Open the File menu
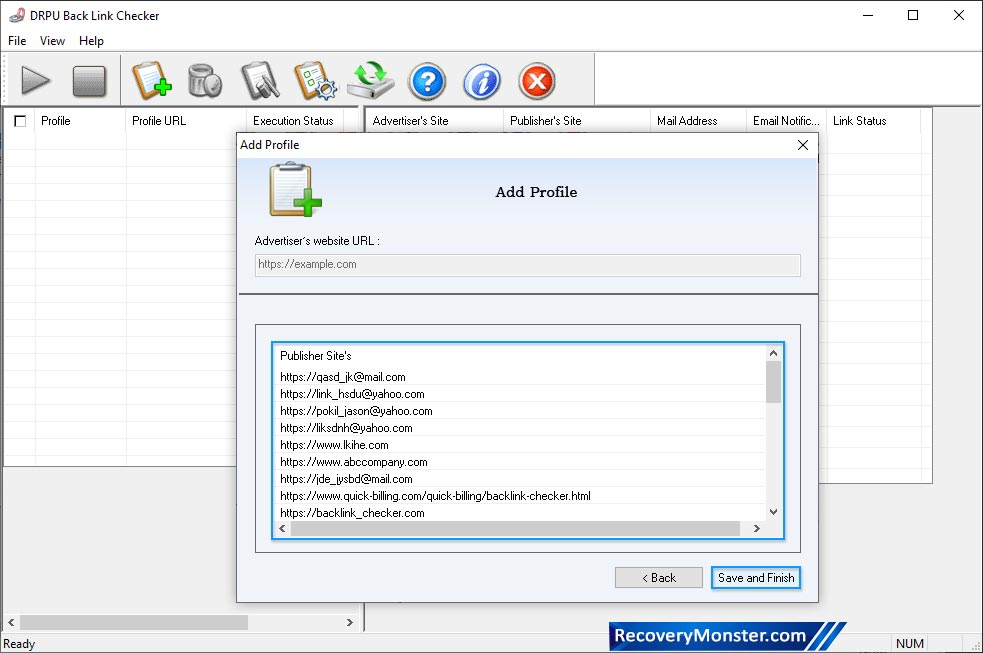The image size is (983, 653). (x=16, y=41)
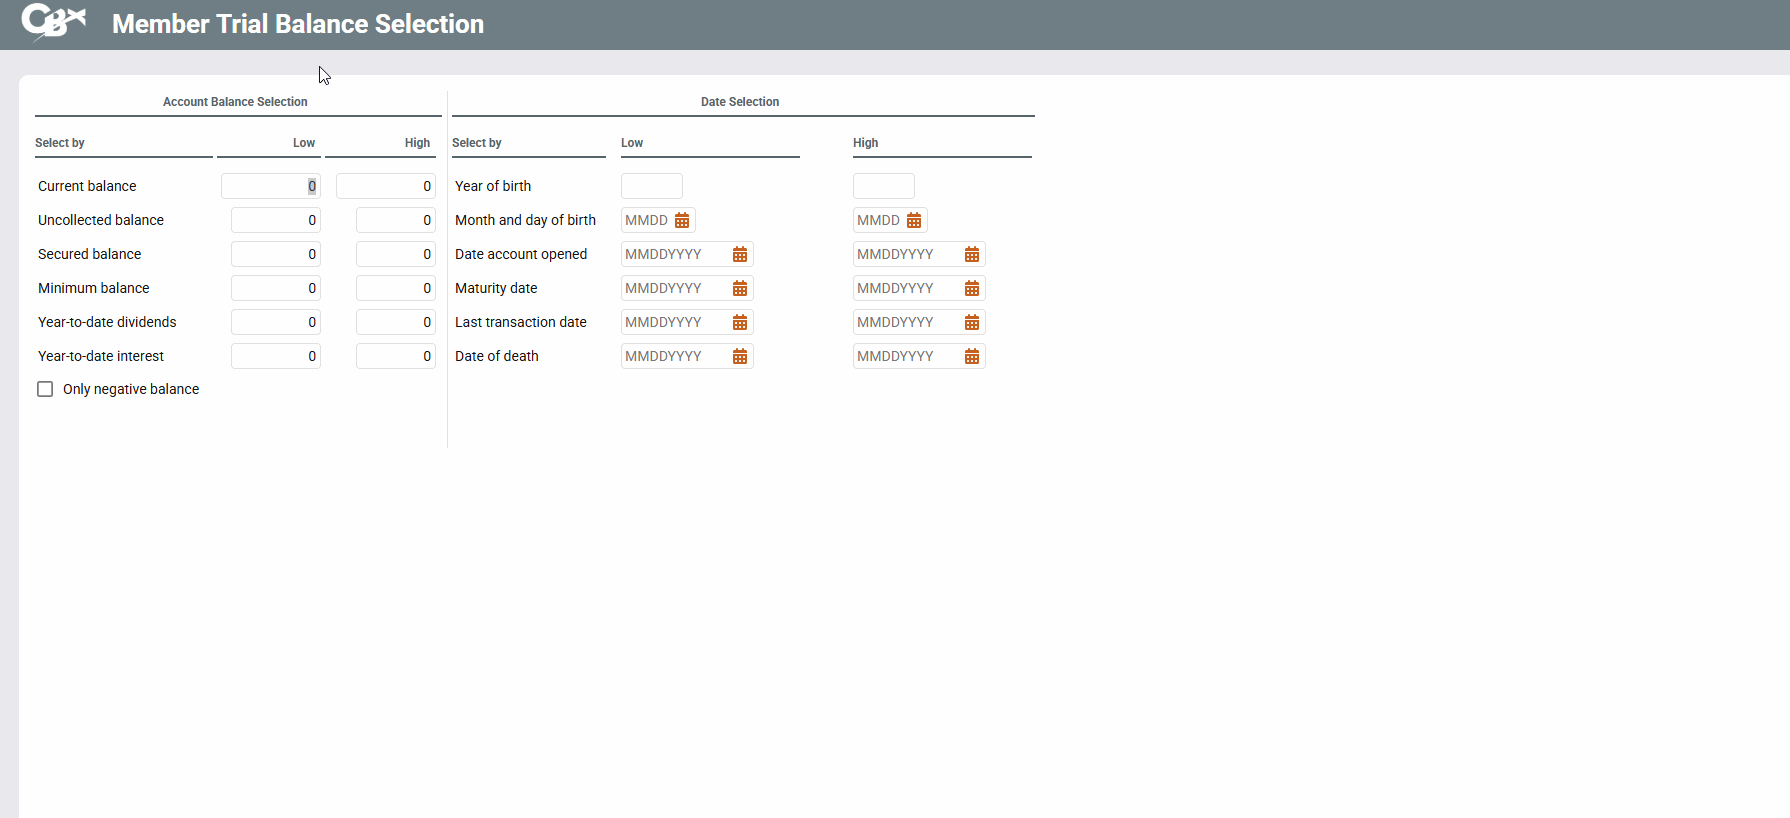Open calendar for Month and day of birth Low
The height and width of the screenshot is (818, 1790).
682,220
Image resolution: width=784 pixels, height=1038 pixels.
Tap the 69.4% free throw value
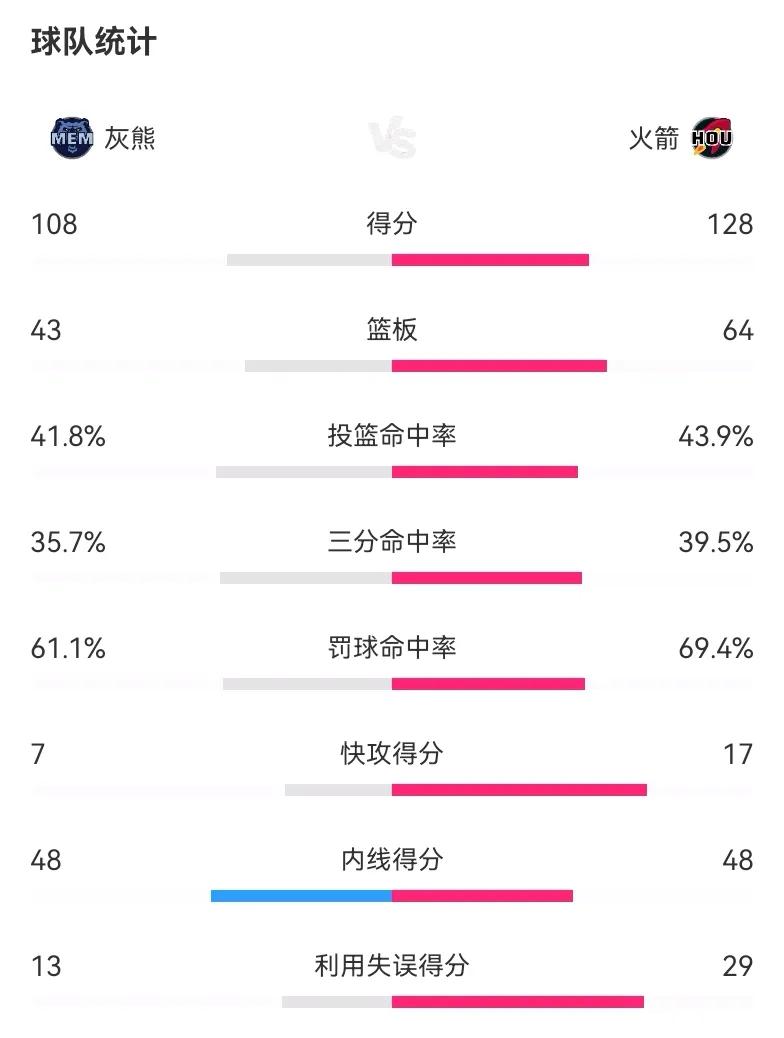[716, 648]
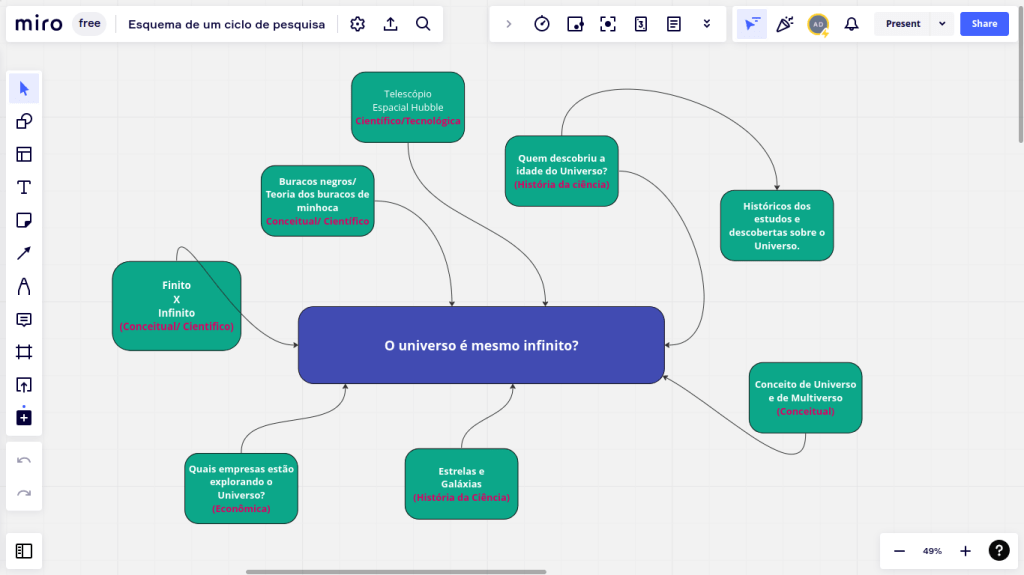Viewport: 1024px width, 575px height.
Task: Open the notifications bell
Action: (851, 24)

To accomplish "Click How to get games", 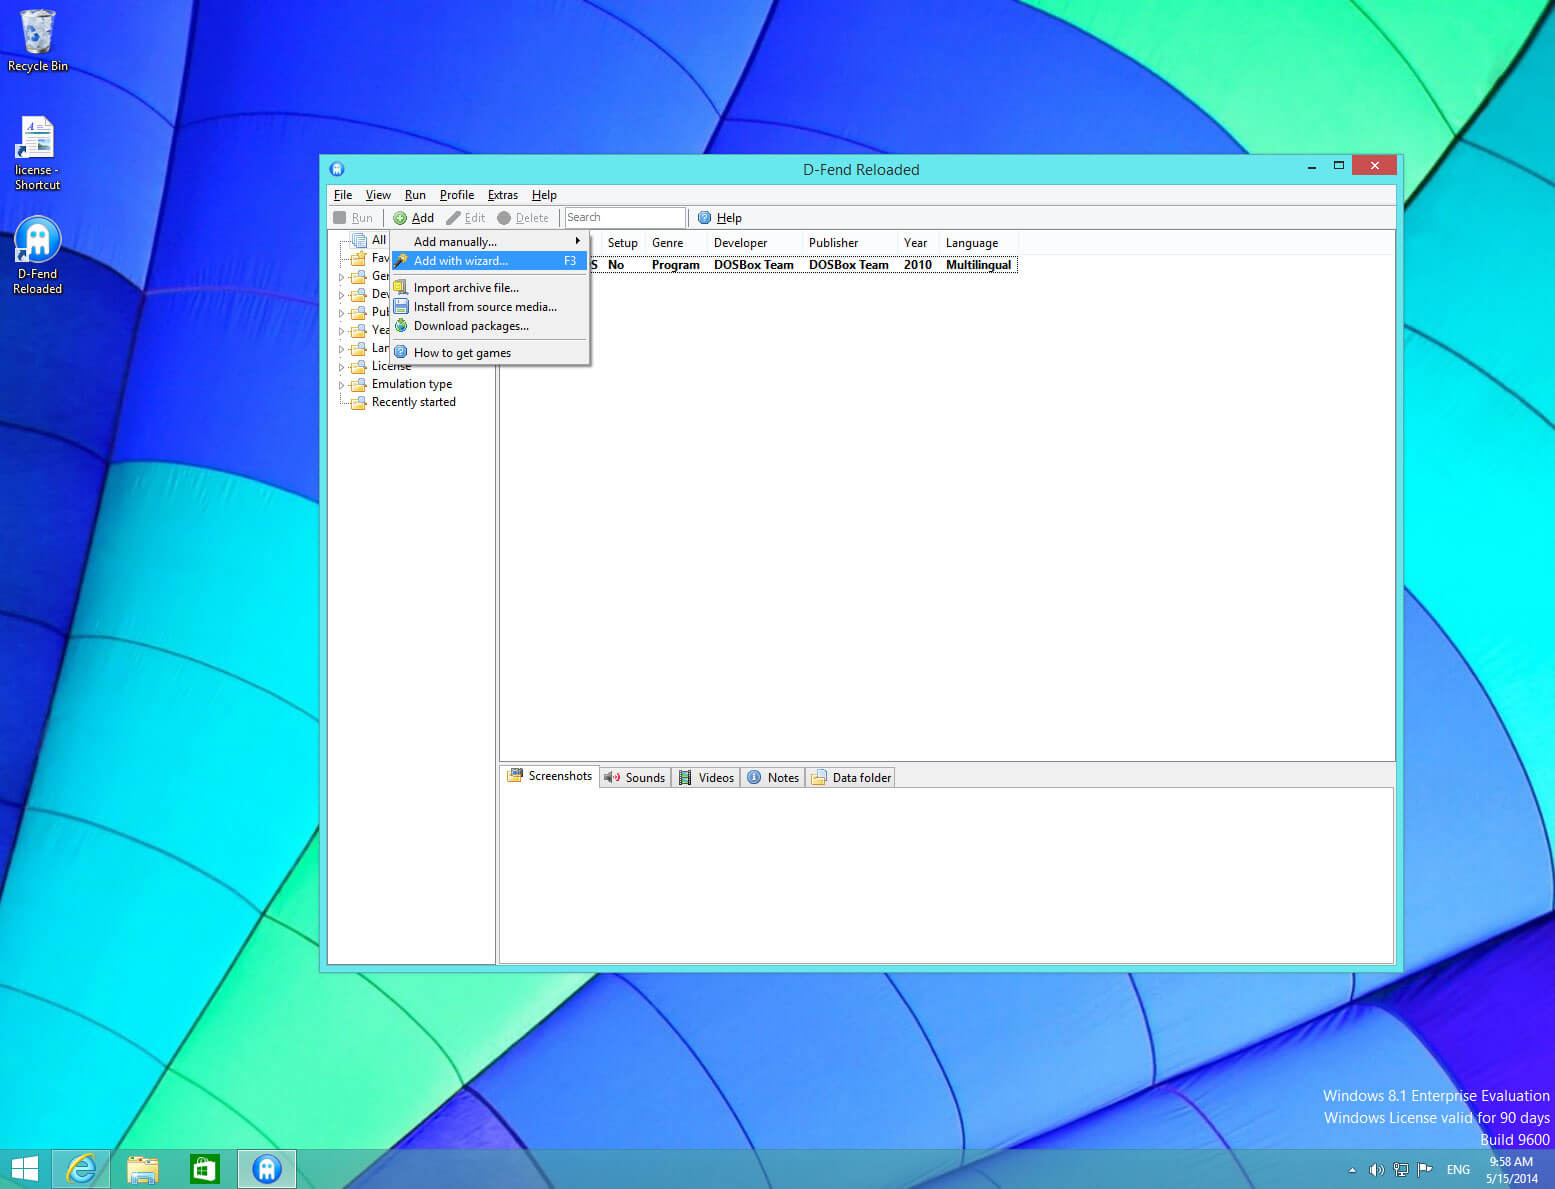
-*-*-
__How to complete this task__
Each entry above must come back exactly as written. Drop the images.

__Output below__
Open the File menu
The image size is (983, 653). (x=16, y=41)
Open calendar for Month and day of birth Low
The height and width of the screenshot is (818, 1790).
682,220
Image resolution: width=784 pixels, height=1038 pixels.
Tap the 69.4% free throw value
[716, 648]
Viewport: 1024px width, 575px height.
Task: Open the notifications bell
Action: (851, 24)

To accomplish "Click How to get games", 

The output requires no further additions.